Franklin traveled to Williamsburg to visit Hunter in 1756. Afterward, Franklin suggested to a philanthropic group known as the Associates of Dr. Bray that Williamsburg would be an appropriate place to set up a school for the education of Black children. On Franklin’s recommendation, Hunter served as one of the first administrators of the Bray School. However, he died in 1761, shortly after the school opened. 3

“The printers hereof . . . propose removing their office to the town of Richmond immediately.” Virginia Gazette (Dixon and Nicholson), April 8, 1780, p. 2. See in context.

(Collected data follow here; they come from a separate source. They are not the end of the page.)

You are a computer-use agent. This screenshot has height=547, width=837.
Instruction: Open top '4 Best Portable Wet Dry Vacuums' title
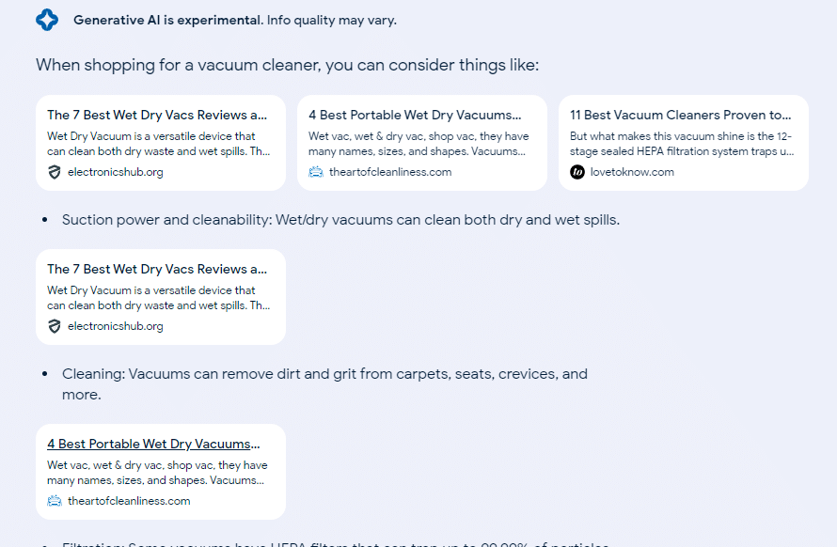click(415, 115)
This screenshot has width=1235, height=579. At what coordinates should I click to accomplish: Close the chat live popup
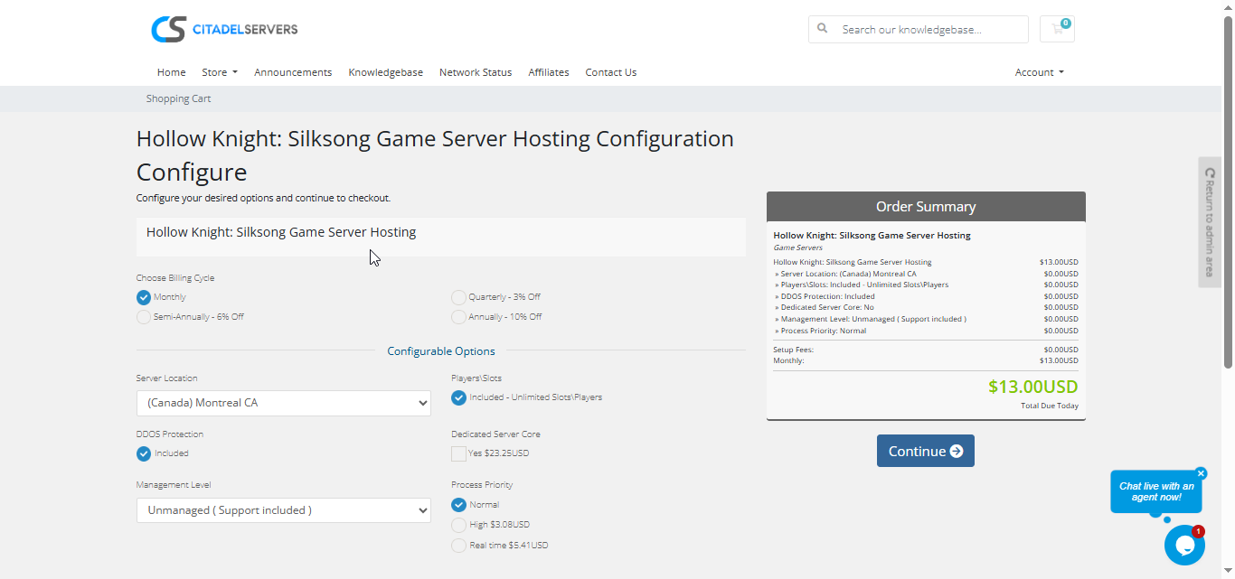click(x=1201, y=473)
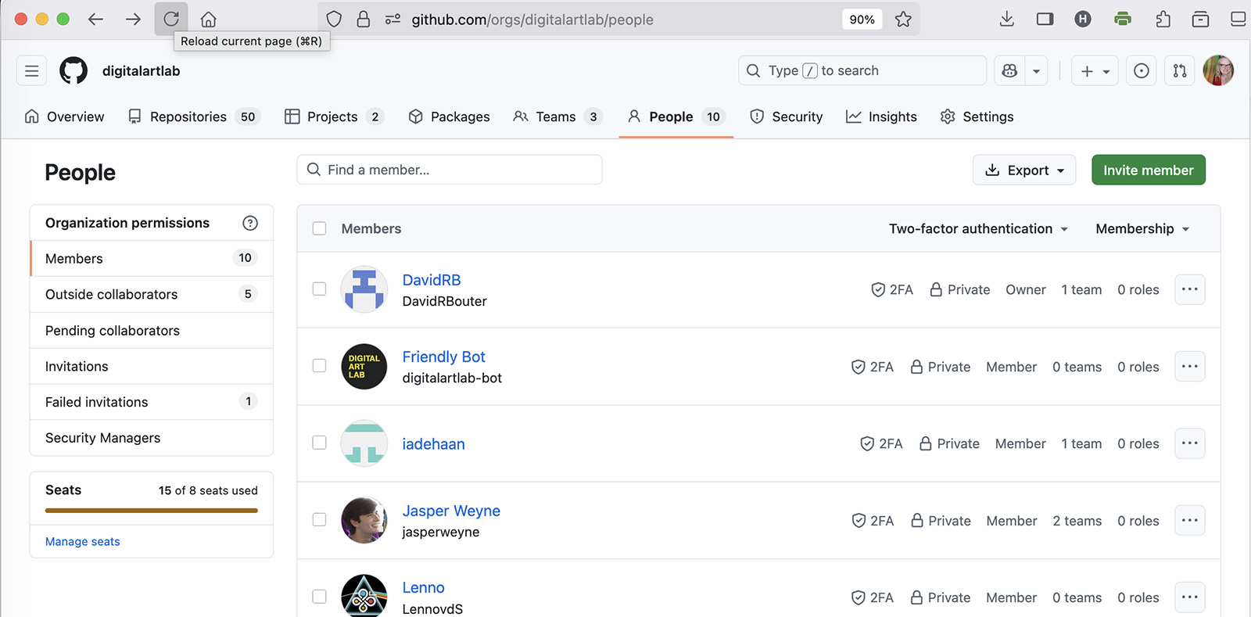The width and height of the screenshot is (1251, 617).
Task: Select the Jasper Weyne member checkbox
Action: pyautogui.click(x=319, y=520)
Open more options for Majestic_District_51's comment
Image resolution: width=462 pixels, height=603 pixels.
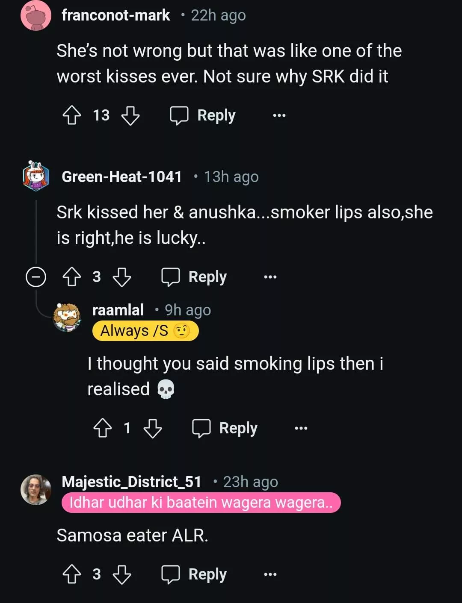(x=270, y=574)
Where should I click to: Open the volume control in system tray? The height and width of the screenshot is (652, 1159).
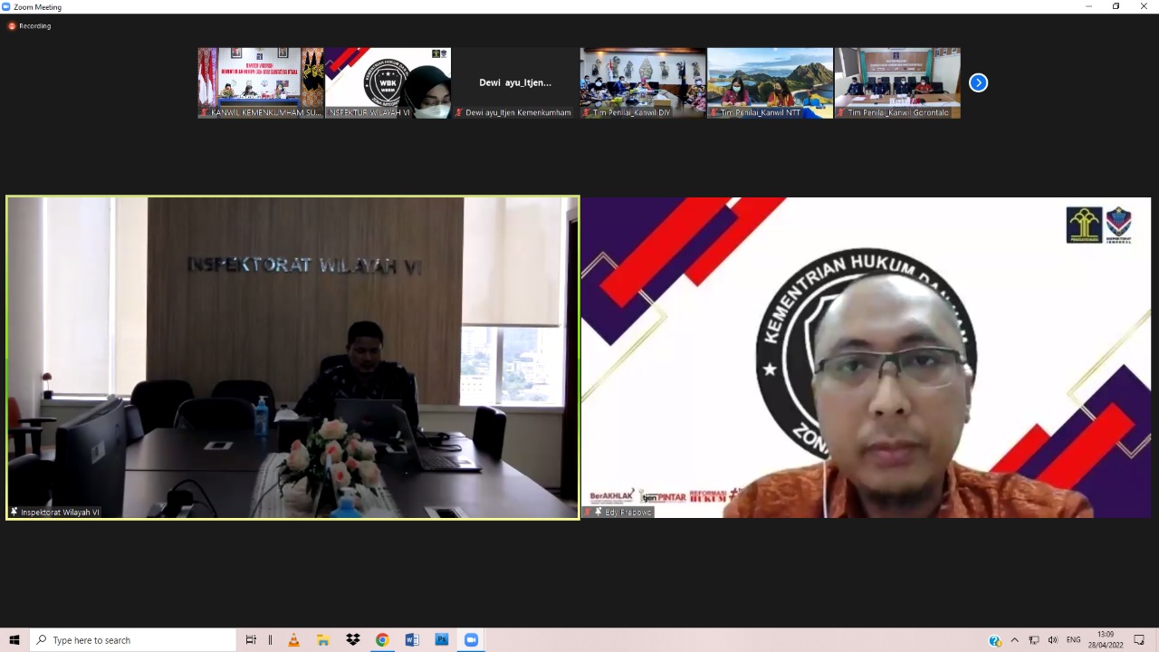coord(1053,640)
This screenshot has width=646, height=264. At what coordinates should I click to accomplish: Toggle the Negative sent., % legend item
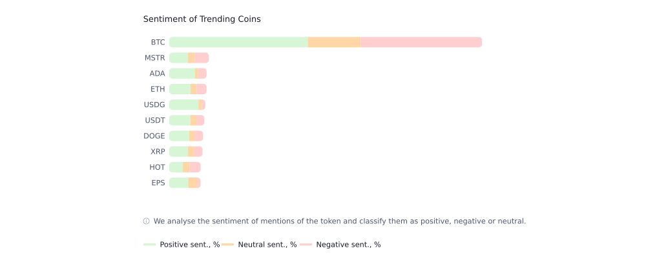[x=340, y=245]
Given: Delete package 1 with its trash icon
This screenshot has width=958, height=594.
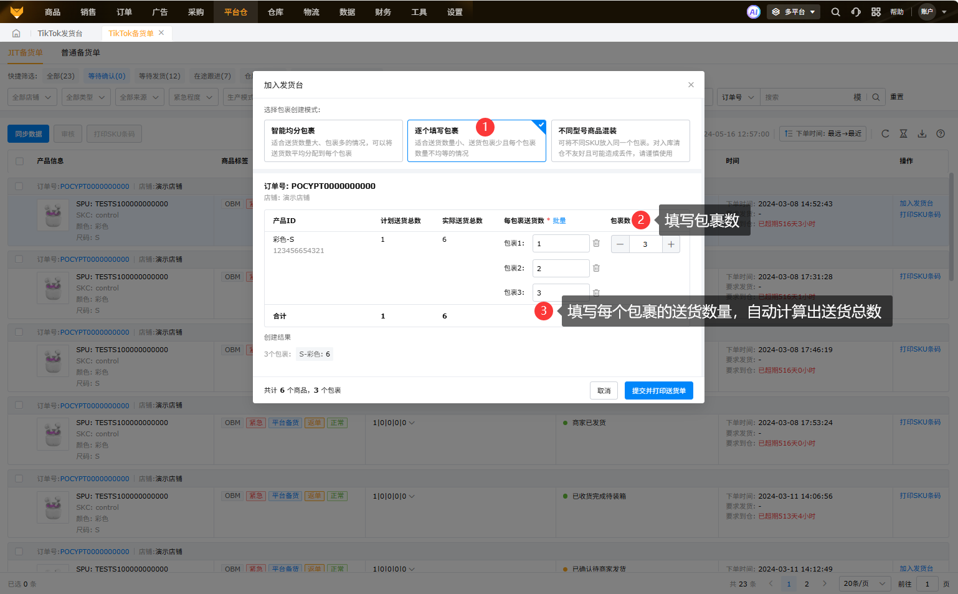Looking at the screenshot, I should point(596,243).
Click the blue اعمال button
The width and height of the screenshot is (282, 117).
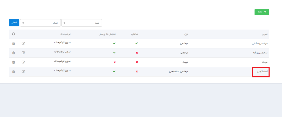click(14, 23)
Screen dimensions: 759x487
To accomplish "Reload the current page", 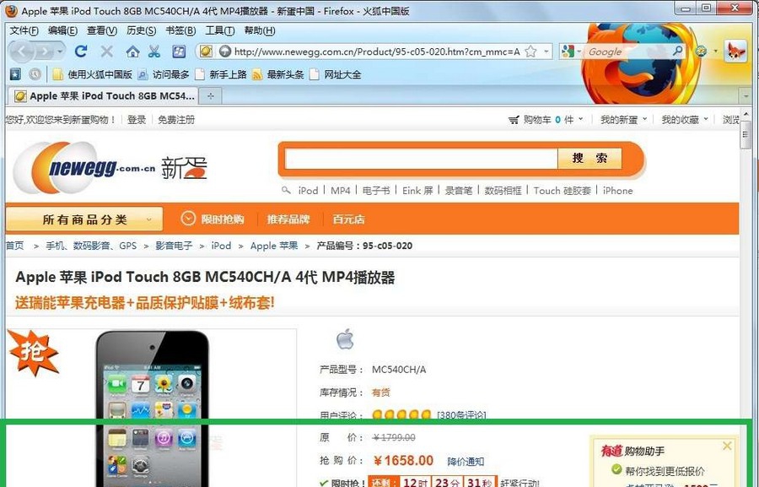I will coord(80,51).
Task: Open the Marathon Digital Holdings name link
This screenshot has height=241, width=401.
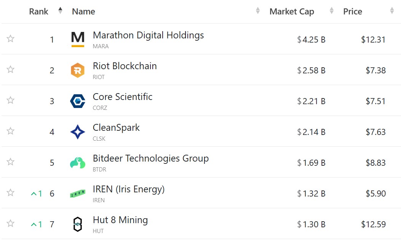Action: point(149,35)
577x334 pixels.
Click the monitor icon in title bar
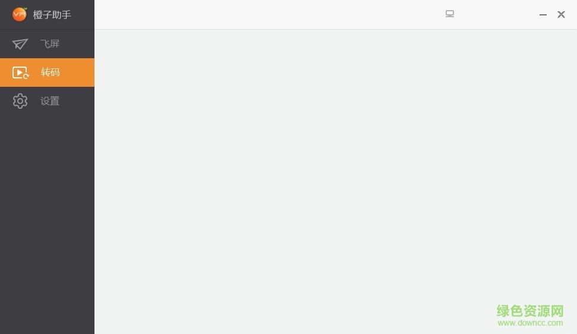pos(450,14)
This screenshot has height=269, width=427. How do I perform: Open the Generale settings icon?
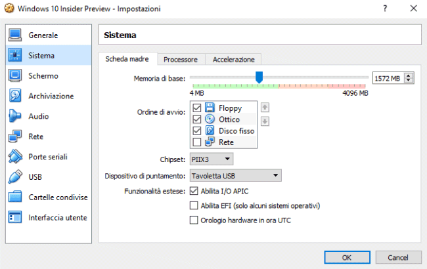(x=15, y=35)
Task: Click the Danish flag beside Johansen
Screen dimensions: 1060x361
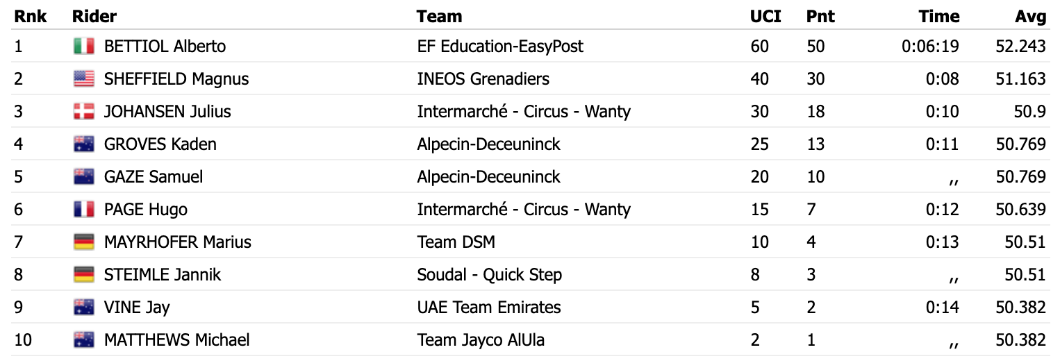Action: click(83, 112)
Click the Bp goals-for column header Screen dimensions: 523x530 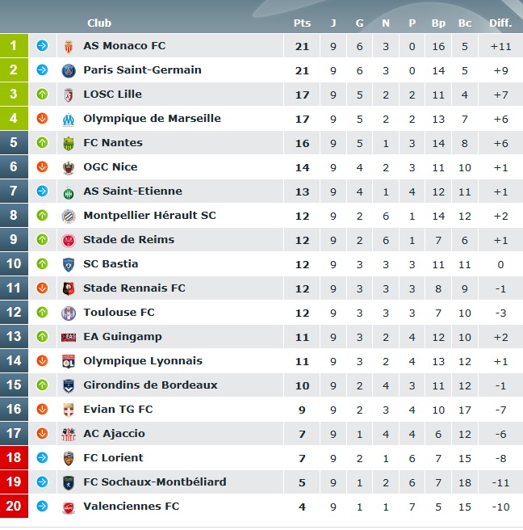tap(438, 23)
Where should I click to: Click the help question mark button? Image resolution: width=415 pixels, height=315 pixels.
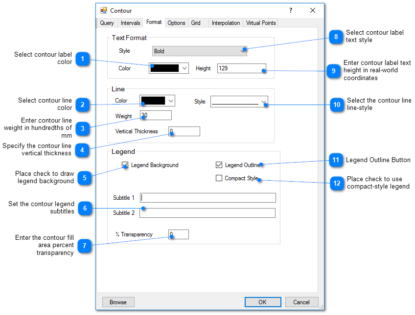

After Hunter’s death, the newspaper changed ownership several times in a short period of time. Hunter’s will indicated that his shop foreman, Joseph Royle, should operate the printing business and split the profits with Hunter’s son. Royle died in 1766, and his part of the business passed to Alexander Purdie.4 Purdie partnered with John Dixon, a local businessman. Dixon married Royle’s widow, Rosanna Hunter, who was the half-sister of William Hunter. Family and business relationships often overlapped in the printing business. 5

In late 1774, Purdie left this business to start his own Virginia Gazette . John Dixon replaced him with William Hunter Jr., the son of the earlier printer and now Dixon’s nephew. They published the Gazette during the early stages of the Revolutionary War, which may have been tense. Dixon was an ardent revolutionary, elected as the city’s mayor in 1774 and serving as a colonel in the militia. Hunter, in contrast, was a staunch Loyalist, as he explained, “ever averse to the proceedings of the Americans.” He would eventually join the British army. 6

Perhaps because of their differences, Dixon and Hunter dissolved their partnership in late 1778. Dixon replaced Hunter with Thomas Nicolson, who helped to print the Gazette briefly before it moved to Richmond, along with the state capital, in 1780.

Learn More

The Second Virginia Gazette

The Third Virginia Gazette

The Fourth Virginia Gazette

Virginia Gazettes

Sources

  1. A. Franklin Parks, William Parks: The Colonial Printer in the Transatlantic World of the Eighteenth Century (University Park, Penn.: Pennsylvania State University Press, 2002), 164; Mary Goodwin, “Printing Office and Post Office Historical (LL) Report, Block 18 Building 12B Lot 48,” Colonial Williamsburg Digital Library, accessed Jan. 18, 2024, p. 8–15.
  2. Goodwin, “Printing Office and Post Office,” 16–29.
  3. John C. Van Horne, ed., Religious philanthropy and colonial slavery: the American correspondence of the Associates of Dr. Bray, 1717-1777 (Urbana: University of Illinois Press, 1985): 22, 144, 147, 152–53; Terry L. Meyers, “Benjamin Franklin, the College of William and Mary, and the Williamsburg Bray School,” Anglican and Episcopal History 79, no. 4 (Dec. 2010): 379–80, 389.
  4. Goodwin, “Printing Office and Post Office,” 32–35.
  5. Joseph Adelman, Revolutionary Networks: The Business and Politics of Printing the News, 1763–1789 (Baltimore: Johns Hopkins University Press, 2019), 25.
  6. Goodwin, “Printing Office and Post Office,” lxiii, 46–47.